SOURCE TEXT -
Fools Rush In…and Out
By Bill Bonner

The central challenge to investors is to spot the biggest blockhead among
them. In today’s column, we take a guess.

One of the conceits of market theorists is that prices are set rationally –
based on investors’ independent judgments. In fact what happens is that mass
sentiments and easy credit get them better of them. Even sophisticated
investors get carried away by the crowd, like dead martyrs…or they are
tempted away by artificially low lending rates. Instead of buying assets with
predictable yields, they’re greedy for capital gains or fearful of losses.
The trend continues, the emotion intensifies…one fool sells to
another…until, finally, the greatest fool of all enters the market and the
trend reverses.

Who’s the greatest fool today? Sub-prime CDO buyers? Google shareholders? We
might as well be looking for the biggest oaf on television; there are too
many candidates to choose from. So, we begin by rounding up the usual
suspects - central bankers and contemporary art buyers. The former have a
long record; the latter, a flamboyant one.

Probably no central bankers are more prudent than the Swiss. At the end of
the ’90s, the Swiss had the third largest gold horde in Europe – after
Germany and France. But then, the Swiss central bank lost its head and
decided to ‘diversify’ its holdings. The result: it dumped half its bullion –
at the worst possible moment. The yodelers sold 1,300 tonnes in the five
years between 2000 and 2005. From those sales, the Swiss realized about $14
billion. If they’d just held onto the stuff, it would be worth about $34
billion today – a difference that would be worth about $2,700 to every man,
woman and child in Switzerland.

Meanwhile, closer to sea level, but with his head still in the clouds, the
UK’s Chancellor of the Exchequer, Gordon Brown, had a similar notion. In
1999, he announced a plan to sell half of kingdom’s gold. In the event, he
sold 395 tonnes, at an average price of about $275 per ounce – or, in real
terms, the lowest price since the early ’70s. Some sales were recorded at the
absolute lowest price - $256 per ounce, which came to be known as the “Brown
bottom” of the great bear market in gold, 1980-1999. The Greatest Fool of
All had made his move.

This week, the fools bumped into each other…coming and going. The Greatest
Fools of yesteryear – the poor fellows who bought Kruggerands in January,
1980 – were finally back to breakeven. Twenty-seven years ago, gold sold for
more than $800. It took more than a quarter century; but now it has
recovered. And now, the fools who sold Britain’s gold in 2000-2005 are out
nearly $7 billion

What are central banks doing now? Gold sales by the banks are said to be at
an 18-year low. When they begin buying gold, we will begin to wonder. When
gold purchases by central banks rise to an epic high, it will be time to
sell.

EXERCISE DIRECTIONS -
Reproduce the part of the column on central bank gold sales that begins at the words "The central challenge" and stops after "fearful of losses.". The entries come from a separate source unrelated to the column.

SUPPLIED MATERIAL -
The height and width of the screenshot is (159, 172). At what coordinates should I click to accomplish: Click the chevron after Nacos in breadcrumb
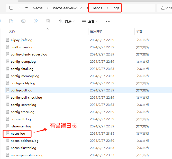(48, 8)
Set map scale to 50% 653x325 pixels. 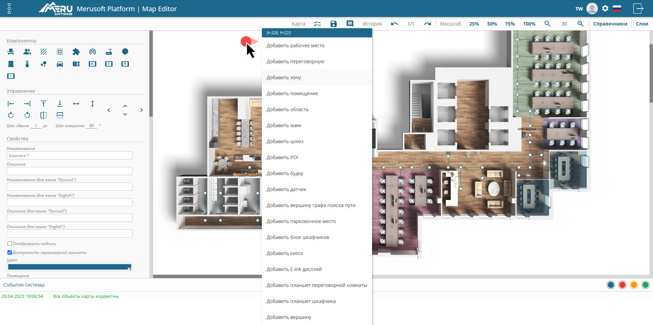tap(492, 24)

* * *

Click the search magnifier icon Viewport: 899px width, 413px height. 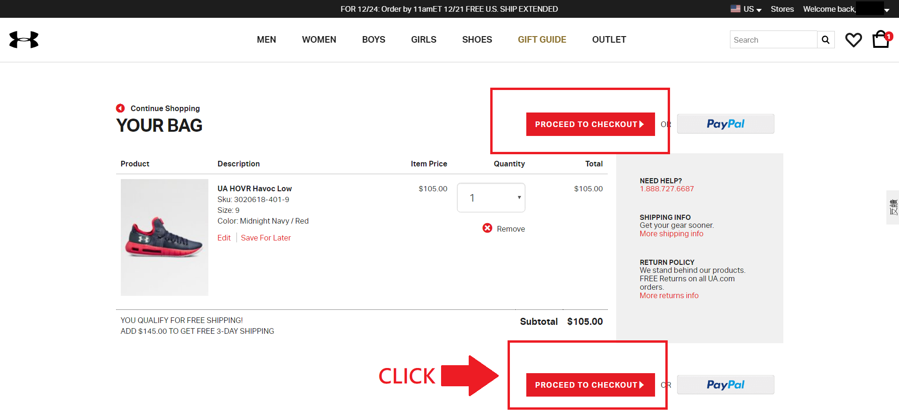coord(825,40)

SOLUTION FOR THIS EXERCISE -
The central challenge to investors is to spot the biggest blockhead among
them. In today’s column, we take a guess.

One of the conceits of market theorists is that prices are set rationally –
based on investors’ independent judgments. In fact what happens is that mass
sentiments and easy credit get them better of them. Even sophisticated
investors get carried away by the crowd, like dead martyrs…or they are
tempted away by artificially low lending rates. Instead of buying assets with
predictable yields, they’re greedy for capital gains or fearful of losses.